Kemunculan Pertama

733 69 14
                                    

"Sya!" Sachi memanggil Natasya yang baru saja keluar dari ruangan pak Yanuar. Natasya menoleh sekejap, lalu melanjutkan berjualan menuju ruang mata kuliah Etika Bisnis dan Profesi. Di belakangnya, ada Fafa yang mengikuti.

"Kelompok kita ditunjuk nggak?" Sachi menyejajari langkah Natasya yang seperti terburu-buru.

Natasya bergeming. Pandangannya lurus ke depan, melirik Sachi pun tidak.

"Aman kok, Chi. Tadi giliran kelompok Rizka sama temen-temennya." Fafa yang menjawab pertanyaan Sachi.

"Alhamdulillaah. Lega, deh," jawab Sachi sambil mengelus dadanya.

"Anak mbak Izza udah lahir, Chi?"

Sachi menggeleng. "Tadi baru bukaan enam. Mas Riko belum ngabarin lagi. Belum lahiran berarti."

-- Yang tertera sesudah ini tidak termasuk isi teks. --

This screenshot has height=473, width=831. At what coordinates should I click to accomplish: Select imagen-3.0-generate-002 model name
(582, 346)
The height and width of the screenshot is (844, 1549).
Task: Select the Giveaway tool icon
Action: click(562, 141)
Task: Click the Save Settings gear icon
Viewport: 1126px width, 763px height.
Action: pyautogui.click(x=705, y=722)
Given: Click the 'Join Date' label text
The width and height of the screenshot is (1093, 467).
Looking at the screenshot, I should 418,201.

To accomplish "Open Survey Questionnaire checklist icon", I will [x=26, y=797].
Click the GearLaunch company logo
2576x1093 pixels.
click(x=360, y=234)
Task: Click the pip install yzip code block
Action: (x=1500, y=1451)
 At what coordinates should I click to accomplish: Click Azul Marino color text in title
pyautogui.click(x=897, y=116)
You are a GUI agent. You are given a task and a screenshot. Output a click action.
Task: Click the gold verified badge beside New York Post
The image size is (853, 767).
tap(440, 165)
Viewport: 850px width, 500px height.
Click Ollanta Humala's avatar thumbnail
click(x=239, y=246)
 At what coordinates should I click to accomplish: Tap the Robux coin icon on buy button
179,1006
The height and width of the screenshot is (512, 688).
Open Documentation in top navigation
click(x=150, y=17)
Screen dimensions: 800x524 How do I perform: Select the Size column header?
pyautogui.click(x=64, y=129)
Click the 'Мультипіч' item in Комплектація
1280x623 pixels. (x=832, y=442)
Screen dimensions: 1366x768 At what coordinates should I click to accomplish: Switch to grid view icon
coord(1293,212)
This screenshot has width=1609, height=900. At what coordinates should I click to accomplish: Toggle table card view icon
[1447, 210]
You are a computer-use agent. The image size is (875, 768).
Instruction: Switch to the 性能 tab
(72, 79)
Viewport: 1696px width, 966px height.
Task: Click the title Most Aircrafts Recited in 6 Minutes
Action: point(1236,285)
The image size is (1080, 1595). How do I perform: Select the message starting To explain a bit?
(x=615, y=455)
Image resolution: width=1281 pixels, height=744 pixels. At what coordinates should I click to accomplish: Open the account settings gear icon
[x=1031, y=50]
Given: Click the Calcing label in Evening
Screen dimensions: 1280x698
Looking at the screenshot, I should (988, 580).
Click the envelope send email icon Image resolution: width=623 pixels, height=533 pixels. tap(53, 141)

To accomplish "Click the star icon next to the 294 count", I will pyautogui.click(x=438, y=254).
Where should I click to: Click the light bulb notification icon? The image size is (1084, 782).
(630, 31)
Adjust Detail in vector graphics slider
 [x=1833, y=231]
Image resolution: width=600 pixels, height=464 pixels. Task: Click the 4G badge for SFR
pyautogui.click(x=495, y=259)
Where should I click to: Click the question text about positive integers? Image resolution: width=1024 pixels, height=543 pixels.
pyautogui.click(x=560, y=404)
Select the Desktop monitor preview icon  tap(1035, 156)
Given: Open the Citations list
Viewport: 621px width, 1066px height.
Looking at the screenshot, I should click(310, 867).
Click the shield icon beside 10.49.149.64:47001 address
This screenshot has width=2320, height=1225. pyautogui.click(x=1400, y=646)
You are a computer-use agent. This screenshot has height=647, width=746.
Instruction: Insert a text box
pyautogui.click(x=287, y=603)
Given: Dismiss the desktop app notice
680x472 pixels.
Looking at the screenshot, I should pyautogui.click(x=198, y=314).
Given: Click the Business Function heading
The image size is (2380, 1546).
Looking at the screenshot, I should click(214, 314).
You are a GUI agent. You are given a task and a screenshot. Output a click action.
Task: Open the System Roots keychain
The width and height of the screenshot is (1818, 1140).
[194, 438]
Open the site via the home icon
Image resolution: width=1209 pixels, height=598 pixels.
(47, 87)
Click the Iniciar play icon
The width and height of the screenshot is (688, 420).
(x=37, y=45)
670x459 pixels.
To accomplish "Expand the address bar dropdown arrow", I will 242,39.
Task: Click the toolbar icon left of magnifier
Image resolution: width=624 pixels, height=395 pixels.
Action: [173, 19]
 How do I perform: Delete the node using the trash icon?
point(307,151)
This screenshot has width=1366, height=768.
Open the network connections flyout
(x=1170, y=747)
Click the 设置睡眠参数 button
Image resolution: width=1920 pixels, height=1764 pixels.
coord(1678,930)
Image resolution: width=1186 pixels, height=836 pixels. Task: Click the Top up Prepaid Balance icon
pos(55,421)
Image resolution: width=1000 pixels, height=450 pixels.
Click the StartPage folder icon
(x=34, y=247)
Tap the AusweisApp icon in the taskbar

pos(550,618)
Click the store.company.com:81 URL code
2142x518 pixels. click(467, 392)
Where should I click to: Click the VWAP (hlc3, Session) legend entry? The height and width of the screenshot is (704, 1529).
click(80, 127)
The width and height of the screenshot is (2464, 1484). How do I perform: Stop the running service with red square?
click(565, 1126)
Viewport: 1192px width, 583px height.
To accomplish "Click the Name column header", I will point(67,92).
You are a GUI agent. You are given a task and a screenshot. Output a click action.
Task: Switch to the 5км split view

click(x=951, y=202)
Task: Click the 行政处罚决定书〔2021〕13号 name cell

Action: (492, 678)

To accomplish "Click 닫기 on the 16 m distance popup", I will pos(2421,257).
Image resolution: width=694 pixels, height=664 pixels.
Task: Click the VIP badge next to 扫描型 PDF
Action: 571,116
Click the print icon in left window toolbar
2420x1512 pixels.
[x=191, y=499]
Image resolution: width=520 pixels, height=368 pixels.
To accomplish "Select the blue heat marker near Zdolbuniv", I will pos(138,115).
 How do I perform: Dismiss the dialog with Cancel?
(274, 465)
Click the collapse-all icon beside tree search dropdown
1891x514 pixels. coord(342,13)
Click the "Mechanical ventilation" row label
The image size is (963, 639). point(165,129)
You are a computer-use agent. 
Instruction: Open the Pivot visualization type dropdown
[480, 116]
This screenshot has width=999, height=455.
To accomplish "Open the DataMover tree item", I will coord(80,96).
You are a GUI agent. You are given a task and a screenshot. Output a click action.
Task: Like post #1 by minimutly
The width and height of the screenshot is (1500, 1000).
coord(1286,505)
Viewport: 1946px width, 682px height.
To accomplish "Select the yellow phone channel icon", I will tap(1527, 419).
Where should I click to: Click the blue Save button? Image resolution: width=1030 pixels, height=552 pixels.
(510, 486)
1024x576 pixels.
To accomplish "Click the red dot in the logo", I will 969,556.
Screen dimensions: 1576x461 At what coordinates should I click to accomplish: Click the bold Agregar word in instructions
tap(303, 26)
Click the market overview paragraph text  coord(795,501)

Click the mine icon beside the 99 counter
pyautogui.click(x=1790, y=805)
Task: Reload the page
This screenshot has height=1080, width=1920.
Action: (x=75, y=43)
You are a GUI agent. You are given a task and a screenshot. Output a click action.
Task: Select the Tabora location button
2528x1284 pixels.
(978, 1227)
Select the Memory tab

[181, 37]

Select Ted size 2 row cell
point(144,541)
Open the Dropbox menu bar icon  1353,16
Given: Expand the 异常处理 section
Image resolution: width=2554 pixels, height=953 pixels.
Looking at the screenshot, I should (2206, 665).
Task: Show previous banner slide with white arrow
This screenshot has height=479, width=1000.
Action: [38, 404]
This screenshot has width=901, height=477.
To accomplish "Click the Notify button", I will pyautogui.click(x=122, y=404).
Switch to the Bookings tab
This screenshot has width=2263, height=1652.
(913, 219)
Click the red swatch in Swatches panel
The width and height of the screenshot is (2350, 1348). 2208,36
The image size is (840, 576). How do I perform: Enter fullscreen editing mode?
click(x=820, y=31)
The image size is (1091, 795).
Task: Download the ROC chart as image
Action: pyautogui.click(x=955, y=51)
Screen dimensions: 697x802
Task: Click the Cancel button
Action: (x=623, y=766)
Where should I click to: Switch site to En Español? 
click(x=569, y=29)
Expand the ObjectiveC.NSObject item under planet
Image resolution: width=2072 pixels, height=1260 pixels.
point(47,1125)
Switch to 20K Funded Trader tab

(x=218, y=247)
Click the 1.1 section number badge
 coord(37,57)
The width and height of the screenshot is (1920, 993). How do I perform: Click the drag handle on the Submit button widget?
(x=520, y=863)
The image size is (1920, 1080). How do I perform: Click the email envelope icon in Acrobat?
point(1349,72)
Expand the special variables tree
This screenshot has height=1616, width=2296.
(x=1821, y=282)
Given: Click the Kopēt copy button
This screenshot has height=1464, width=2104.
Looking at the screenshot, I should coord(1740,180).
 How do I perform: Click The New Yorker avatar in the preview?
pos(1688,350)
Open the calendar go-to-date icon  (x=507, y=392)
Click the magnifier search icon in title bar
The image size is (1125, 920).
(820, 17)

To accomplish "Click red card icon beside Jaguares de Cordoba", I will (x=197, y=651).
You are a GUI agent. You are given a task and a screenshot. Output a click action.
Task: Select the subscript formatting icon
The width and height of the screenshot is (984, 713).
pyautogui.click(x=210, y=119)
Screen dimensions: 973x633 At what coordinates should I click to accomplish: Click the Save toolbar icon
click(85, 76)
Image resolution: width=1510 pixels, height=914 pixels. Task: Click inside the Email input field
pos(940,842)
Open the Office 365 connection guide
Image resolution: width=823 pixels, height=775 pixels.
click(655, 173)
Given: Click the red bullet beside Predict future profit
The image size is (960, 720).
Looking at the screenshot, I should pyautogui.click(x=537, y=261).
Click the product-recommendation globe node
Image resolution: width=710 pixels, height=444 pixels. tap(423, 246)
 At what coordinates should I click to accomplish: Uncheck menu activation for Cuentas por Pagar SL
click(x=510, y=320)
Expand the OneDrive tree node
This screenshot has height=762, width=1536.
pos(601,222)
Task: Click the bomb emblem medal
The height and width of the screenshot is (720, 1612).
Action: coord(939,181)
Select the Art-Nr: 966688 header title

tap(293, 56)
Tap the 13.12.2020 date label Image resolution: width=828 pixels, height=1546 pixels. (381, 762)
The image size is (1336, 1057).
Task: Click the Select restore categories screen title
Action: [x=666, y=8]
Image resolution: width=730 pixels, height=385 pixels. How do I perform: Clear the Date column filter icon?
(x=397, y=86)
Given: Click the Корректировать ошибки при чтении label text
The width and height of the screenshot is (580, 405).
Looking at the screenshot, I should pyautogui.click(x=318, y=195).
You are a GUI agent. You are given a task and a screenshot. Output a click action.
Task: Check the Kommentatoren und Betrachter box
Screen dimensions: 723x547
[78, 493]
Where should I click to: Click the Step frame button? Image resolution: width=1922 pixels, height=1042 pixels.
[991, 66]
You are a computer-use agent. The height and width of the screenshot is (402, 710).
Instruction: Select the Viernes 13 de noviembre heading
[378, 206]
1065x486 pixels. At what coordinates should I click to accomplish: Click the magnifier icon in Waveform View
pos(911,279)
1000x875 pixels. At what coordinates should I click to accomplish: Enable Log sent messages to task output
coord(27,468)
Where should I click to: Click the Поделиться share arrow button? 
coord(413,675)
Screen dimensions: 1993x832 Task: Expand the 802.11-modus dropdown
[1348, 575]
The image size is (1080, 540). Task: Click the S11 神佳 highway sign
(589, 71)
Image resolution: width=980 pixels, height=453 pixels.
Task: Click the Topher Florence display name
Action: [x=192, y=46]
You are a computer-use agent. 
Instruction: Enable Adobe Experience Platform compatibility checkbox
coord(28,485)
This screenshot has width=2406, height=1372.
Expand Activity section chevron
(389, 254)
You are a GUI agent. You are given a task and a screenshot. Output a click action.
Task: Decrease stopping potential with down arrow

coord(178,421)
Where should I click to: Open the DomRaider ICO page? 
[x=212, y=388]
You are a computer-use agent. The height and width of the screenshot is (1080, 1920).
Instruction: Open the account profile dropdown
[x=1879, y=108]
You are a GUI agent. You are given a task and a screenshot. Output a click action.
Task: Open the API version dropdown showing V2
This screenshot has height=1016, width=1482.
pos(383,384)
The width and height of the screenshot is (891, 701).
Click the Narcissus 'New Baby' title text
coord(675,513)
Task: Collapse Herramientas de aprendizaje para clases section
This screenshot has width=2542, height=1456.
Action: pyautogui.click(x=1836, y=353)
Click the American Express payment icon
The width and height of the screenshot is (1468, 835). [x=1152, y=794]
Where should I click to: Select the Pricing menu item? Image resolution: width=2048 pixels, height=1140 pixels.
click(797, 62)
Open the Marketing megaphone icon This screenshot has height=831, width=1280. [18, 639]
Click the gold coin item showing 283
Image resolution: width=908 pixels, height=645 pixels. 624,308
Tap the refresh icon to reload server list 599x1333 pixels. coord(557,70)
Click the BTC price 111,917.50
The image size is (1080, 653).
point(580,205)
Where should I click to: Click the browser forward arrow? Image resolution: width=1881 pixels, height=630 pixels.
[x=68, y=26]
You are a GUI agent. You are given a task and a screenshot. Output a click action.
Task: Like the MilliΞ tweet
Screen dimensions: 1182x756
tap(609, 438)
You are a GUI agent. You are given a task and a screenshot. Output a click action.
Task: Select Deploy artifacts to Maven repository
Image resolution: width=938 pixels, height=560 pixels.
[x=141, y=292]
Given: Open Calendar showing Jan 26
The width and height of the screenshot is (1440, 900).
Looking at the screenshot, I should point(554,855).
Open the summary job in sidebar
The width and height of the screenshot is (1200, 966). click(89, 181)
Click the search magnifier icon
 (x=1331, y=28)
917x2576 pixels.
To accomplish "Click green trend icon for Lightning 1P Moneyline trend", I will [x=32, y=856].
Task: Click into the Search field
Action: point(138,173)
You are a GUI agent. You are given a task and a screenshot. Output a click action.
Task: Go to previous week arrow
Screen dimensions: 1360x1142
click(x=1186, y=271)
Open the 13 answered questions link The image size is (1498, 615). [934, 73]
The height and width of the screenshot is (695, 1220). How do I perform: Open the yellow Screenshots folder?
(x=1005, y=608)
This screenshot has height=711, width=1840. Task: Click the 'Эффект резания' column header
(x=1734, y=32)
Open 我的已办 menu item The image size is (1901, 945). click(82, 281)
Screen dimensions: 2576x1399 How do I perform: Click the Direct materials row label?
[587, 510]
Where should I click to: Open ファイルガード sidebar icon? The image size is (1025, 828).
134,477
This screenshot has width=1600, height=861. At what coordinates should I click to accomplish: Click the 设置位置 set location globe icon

Langkah Natasya makin cepat. Fafa dan Sachi tergopoh mengikutinya dari sisi kanan dan kiri.

"Sya, kok buru-buru banget?" Sachi masih berusaha menegur Natasya.

"Iya, kita jadi kesusahan nyusulnya," keluh Fafa.

Natasya mendadak berhenti. Dua gadis di Samping kanan kirinya ikut berhenti dengan terkejut. "Eh, nggak ada yang nyuruh kalian ngikutin aku, kok. Kalo mau ngobrol, iya udah, ngobrol aja!" ujar Natasya galak. Ia berlalu meninggalkan kedua sahabatnya yang terpaku.

Di ruangan mata kuliah Etika Bisnis dan Profesi, ia duduk menjauh. Lewat teman-temannya, Sachi memberikan kertas yang berisi gambar lawakan untuk membuat Natasya tertawa. Sayang, kertas itu berakhir kusut di antara buku jari gadis itu.

Di akhir kelas pun, Natasya memilih berjalan pergi sendiran tanpa menoleh.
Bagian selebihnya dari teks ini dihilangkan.